Roma, non si fanno prigionieri: è Pedro l’ultima vittima del rigido Fonseca

Nel suo anno e mezzo nella Capitale il tecnico non ha risparmiato piccate esternazioni nei confronti di nessuno, dai migliori della rosa ad agenti e dirigenti

di Iacopo Erba

Non è un mistero che a Paulo Fonseca non dispiaccia rimarcare il possesso del bastone del comando. E’ quasi una necessità istintiva quella del tecnico portoghese, che nel corso del suo anno e mezzo abbondante sulla panchina della Roma si è spesso fatto sentire con una invidiabile convinzione.

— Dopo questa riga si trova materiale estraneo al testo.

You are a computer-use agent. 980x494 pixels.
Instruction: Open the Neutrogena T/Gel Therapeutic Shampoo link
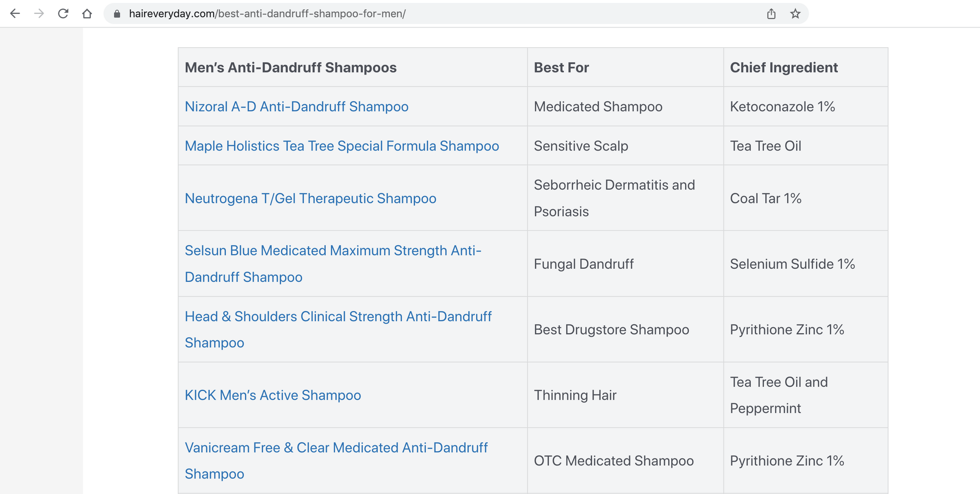coord(310,198)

Il tutto grazie anche a una società che, pur avendolo a volte lasciato solo, non lo ha mai ripreso per le sue esternazioni.

L’ultima “vittima” del carattere spigoloso del portoghese è stato Pedro, redarguito animosamente durante la gara con lo Shakhtar e sostituito qualche minuto dopo un alterco piuttosto acceso in campo. “Non ha capito ciò che gli avevo chiesto” ha glissato Fonseca, che qualche settimana fa aveva catechizzato proprio l’ex Barcellona nel prepartita della sfida con la Fiorentina dopo averlo relegato in panchina. In attesa di eventuali strascichi, quello di ieri è solo l’ultimo di una lunga serie di episodi.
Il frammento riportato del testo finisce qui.